Employers Consider Bold New Ways to Halt Smoking Among Workers

by David Gutierrez, staff writer

(NaturalNews) Confronted with rising health care costs, employers across the United States are trying out new and creative ways to get their employees to cut out a behavior that may strain the health system more than any other: smoking.

"We're talking about ending an epidemic. This is a global pandemic," Centers for Disease Control and Prevention Director Julie Gerberding said recently at an employers' smoking cessation forum hosted by the Commonwealth Club of California.

Roughly 45 million people in the United States - 23 percent of adults and 28 percent of teenagers - smoke. In California alone, smoking is responsible for $8.6 billion in direct medical costs each year, plus another $7.3 billion to employers in lost productivity due to smoking-related illness.

Participants in the forum heard Howard Wyers, owner of a health care benefits administrator in Michigan, speak of his efforts to encourage employees to quit smoking by offering incentives. When that did not deliver the results he wanted, Wyers told his 200 employees that he would no longer hire any smokers, and that anyone who did not quit smoking in the next 15 months would be fired. Eventually, he applied the rule to employees' spouses as well.

Wyers uses mandatory random blood tests to make sure that his employees have not started smoking again.

While not hiring smokers is legal in certain other states, such as Florida, the practice is illegal in California, which bans discriminating against employees based on their legal activities.

Other employers in the forum suggested using incentives instead of penalties, such as subsidizing smoking cessation programs and rewarding employees who successfully complete them.
+++
# [Work instructions]
a) From the article on employers and smoking, copy the passage that begins with the words containing "Other employers in" and ends with "successfully complete them.".
b) Using the article on employers and smoking, state whether each statement agrees with it, answering yes or no and quoting the words that decide it: (i) Howard Wyers eventually extended his no-smoking rule to his employees' spouses. (ii) Refusing to hire smokers is legal in California. (iii) Howard Wyers had 500 employees.
+++
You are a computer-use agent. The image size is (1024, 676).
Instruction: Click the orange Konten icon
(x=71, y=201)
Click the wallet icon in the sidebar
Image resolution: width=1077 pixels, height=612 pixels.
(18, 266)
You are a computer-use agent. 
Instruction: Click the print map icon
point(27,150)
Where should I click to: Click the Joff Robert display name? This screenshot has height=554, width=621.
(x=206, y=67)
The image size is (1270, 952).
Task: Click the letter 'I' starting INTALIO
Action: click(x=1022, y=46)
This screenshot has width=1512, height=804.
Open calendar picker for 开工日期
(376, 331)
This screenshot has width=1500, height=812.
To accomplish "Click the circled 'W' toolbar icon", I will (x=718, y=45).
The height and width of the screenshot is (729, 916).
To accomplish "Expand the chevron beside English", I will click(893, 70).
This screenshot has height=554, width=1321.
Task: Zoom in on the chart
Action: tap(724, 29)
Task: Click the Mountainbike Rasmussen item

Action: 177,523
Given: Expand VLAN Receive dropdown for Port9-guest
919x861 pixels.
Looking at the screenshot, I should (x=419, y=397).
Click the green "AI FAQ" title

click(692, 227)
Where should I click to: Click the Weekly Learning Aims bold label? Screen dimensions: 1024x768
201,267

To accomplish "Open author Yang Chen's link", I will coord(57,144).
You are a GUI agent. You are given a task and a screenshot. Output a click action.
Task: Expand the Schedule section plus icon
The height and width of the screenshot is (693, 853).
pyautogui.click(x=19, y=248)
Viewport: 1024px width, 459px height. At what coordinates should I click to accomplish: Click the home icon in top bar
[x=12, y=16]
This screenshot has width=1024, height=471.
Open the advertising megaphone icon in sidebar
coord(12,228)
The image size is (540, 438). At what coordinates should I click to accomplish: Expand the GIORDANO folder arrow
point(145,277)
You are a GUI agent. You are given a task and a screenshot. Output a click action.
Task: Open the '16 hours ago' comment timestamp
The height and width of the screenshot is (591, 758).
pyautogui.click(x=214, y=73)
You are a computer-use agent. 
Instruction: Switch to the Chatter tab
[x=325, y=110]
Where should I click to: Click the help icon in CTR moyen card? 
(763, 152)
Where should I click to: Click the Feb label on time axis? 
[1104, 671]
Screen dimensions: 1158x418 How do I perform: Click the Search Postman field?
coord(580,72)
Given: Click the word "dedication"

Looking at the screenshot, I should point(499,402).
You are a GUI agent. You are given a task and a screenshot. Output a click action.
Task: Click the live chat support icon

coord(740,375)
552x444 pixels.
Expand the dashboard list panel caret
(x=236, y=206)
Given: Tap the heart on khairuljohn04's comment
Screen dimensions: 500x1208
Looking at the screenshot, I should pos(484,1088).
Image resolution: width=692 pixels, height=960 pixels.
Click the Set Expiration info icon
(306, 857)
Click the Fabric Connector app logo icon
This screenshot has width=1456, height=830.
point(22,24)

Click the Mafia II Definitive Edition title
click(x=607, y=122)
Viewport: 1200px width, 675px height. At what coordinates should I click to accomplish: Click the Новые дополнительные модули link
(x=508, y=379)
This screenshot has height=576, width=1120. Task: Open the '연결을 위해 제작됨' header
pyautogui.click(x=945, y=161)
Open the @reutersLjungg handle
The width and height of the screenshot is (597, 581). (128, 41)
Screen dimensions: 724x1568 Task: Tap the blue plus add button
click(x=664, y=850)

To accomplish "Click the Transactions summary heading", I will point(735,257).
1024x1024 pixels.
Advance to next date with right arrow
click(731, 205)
+++
# [Numbered answers]
a)
Other employers in the forum suggested using incentives instead of penalties, such as subsidizing smoking cessation programs and rewarding employees who successfully complete them.

b)
(i) Yes: "Eventually, he applied the rule to employees' spouses as well."
(ii) No: "the practice is illegal in California"
(iii) No: "Wyers told his 200 employees"